O labrador Sr. Quartz, que Jatobá usa como cão-guia, saiu de Brasília e foi entregue a Marcos Carnaval, para um já ir se acostumando com o outro. “Quando o Quartz chegou, tive três semanas de preparação intensa com ele, agora somos inseparáveis”, conta. E quando a novela acabar, para onde Quartz irá? “Ele é um cão-guia treinado, é preciso dá-lo para alguém que precise de verdade”, defende o ator.
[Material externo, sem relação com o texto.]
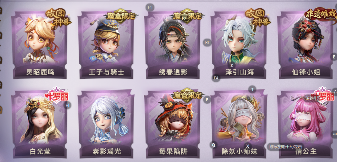Tap the T key overlay icon

pos(252,89)
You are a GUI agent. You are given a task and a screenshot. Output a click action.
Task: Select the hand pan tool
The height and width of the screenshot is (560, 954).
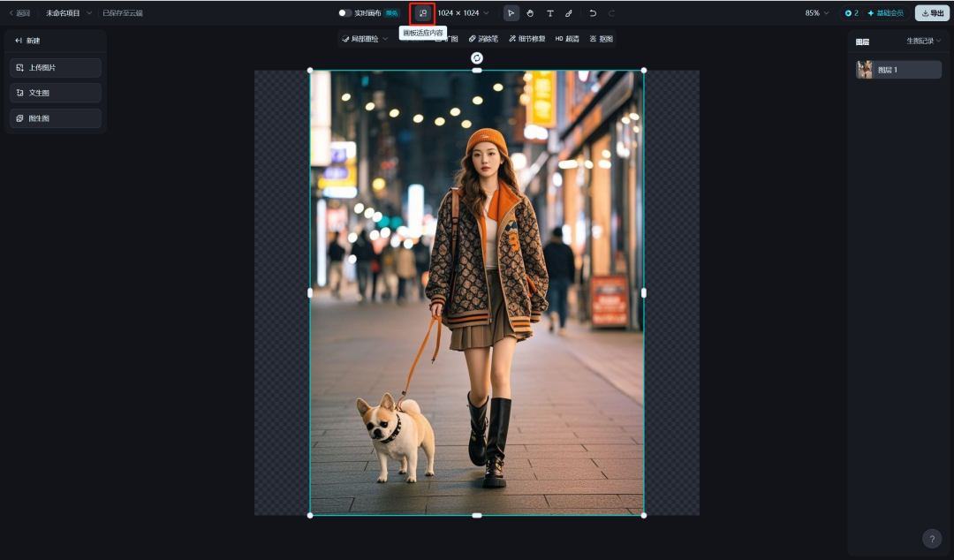pyautogui.click(x=530, y=12)
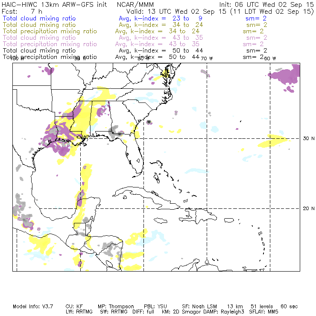Select olive Total precipitation mixing ratio legend entry
The image size is (316, 316).
point(50,32)
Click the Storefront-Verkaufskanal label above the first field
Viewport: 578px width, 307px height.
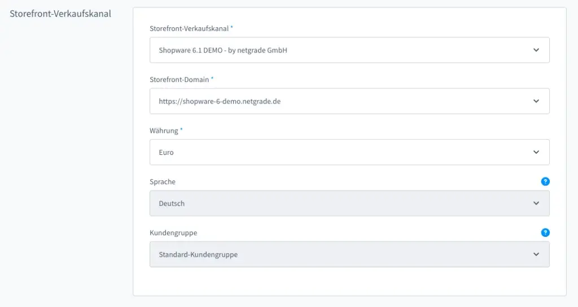point(189,28)
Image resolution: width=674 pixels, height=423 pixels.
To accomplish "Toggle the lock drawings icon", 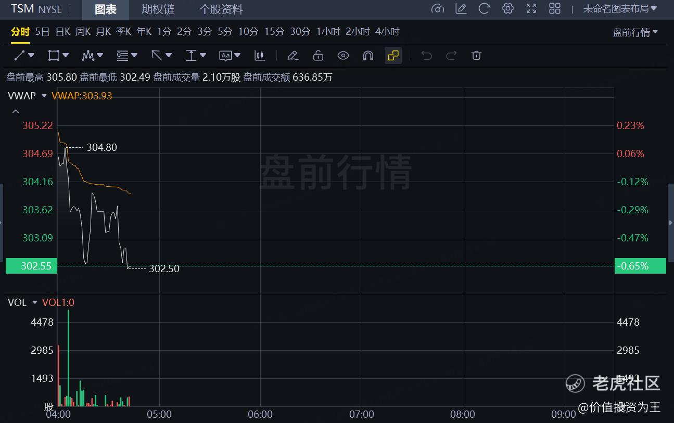I will click(x=318, y=55).

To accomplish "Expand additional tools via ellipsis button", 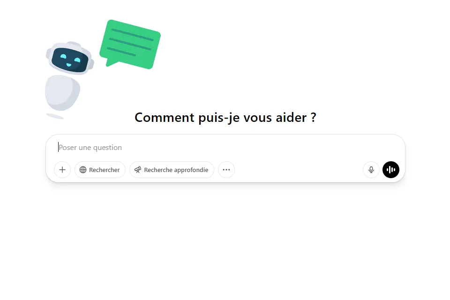I will [226, 170].
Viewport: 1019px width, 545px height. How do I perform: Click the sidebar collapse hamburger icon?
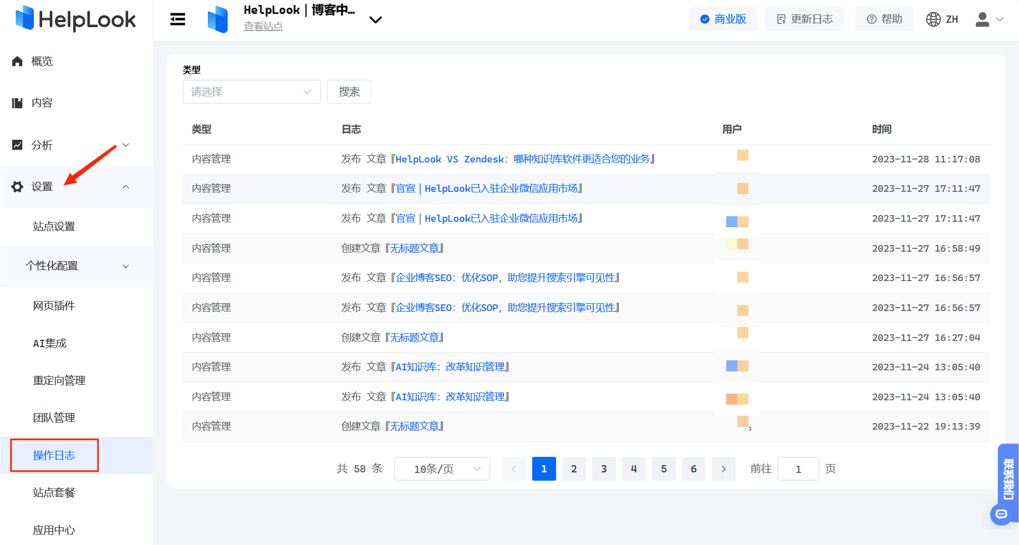tap(177, 19)
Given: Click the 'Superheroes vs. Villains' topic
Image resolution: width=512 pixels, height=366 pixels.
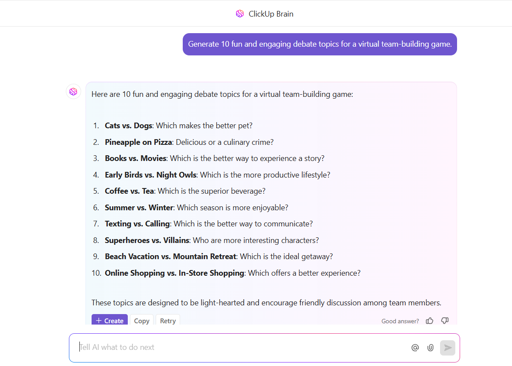Looking at the screenshot, I should point(147,240).
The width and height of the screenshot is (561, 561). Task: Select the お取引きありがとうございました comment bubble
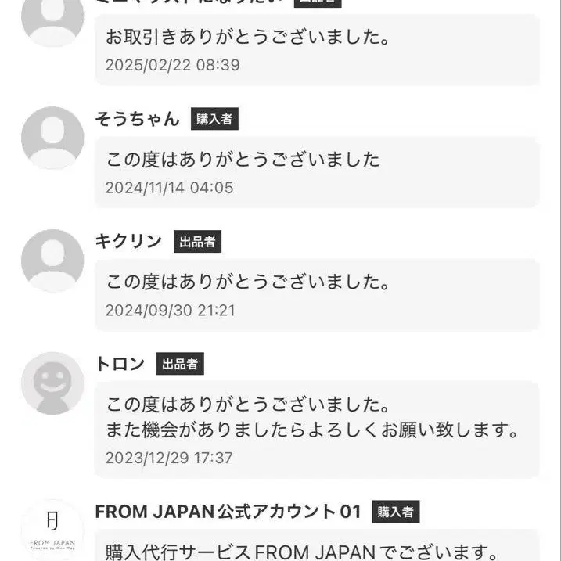(x=317, y=49)
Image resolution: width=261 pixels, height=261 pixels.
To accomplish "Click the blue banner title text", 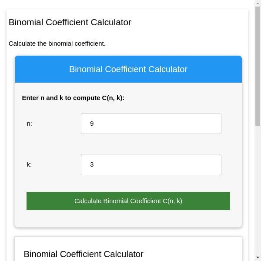I will [x=128, y=69].
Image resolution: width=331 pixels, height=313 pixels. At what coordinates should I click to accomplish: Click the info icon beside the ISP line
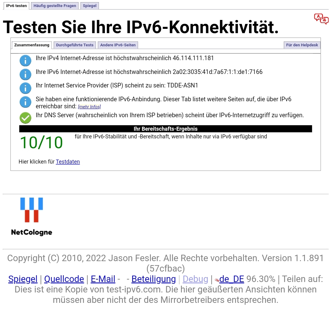click(x=25, y=88)
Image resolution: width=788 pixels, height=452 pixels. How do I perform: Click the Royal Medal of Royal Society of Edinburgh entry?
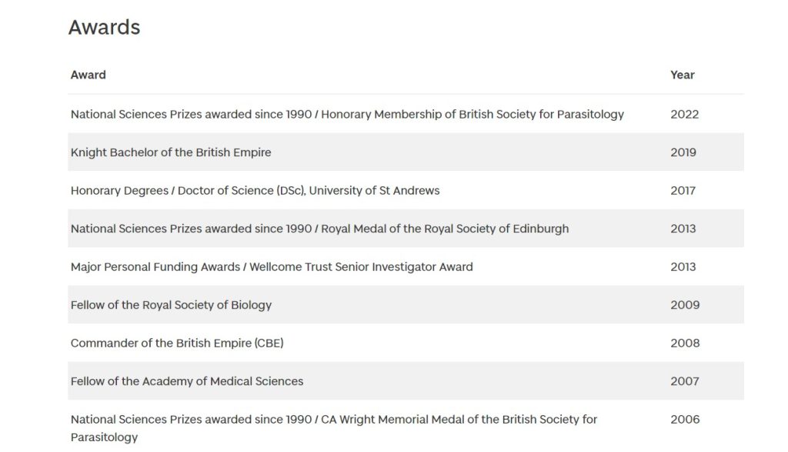point(319,229)
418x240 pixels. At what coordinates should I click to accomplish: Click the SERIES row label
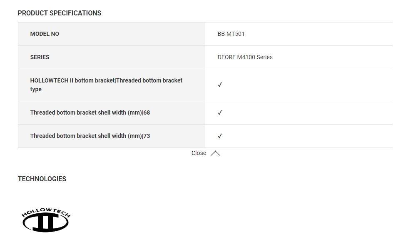point(40,58)
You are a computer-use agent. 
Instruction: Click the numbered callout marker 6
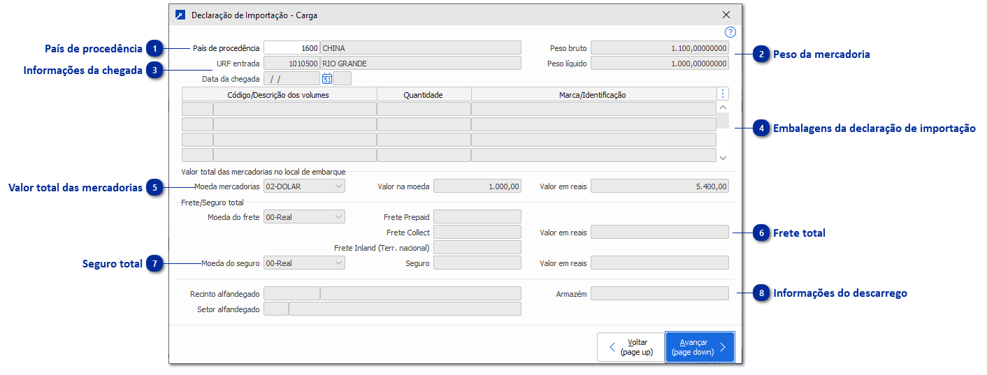(x=761, y=233)
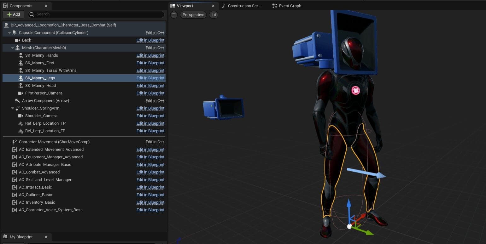Image resolution: width=486 pixels, height=244 pixels.
Task: Click the Arrow Component icon
Action: pyautogui.click(x=17, y=101)
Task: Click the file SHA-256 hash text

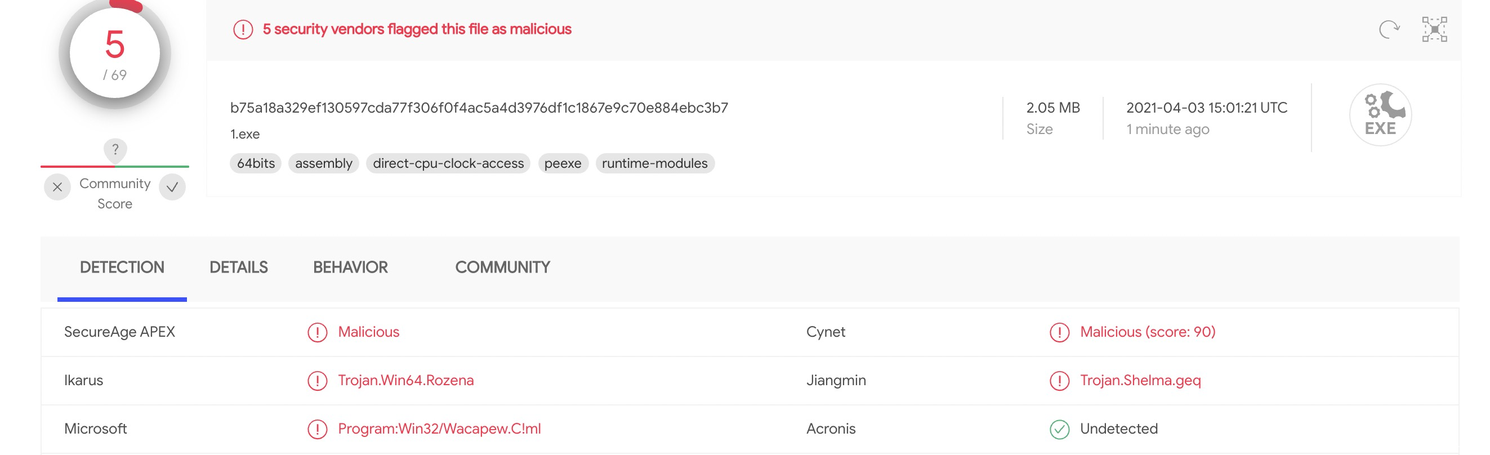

“Meu desejo é criar um concurso, talvez no Faustão, depois que a novela acabar, para dar o cão a algum cego”, conta. Marcos quer alertar para um direito que a maioria das pessoas desconhece: deficientes podem se inscrever na ONG Integra, único centro de treinamento de cães-guia da América Latina, para pedir um desses animais. A instituição de Brasília é responsável pelo desenvolvimento do Projeto Cão-Guia de Cego em parceria com o Corpo de Bombeiros de Brasília.
Jatobá é mais um daqueles personagens de horário nobre que contrastam com a habitual futilidade dos demais. Ajuda a despertar a consciência social e humanitária das pessoas, por meio de apelo a um mínimo de respeito e sensibilidade com a deficiência.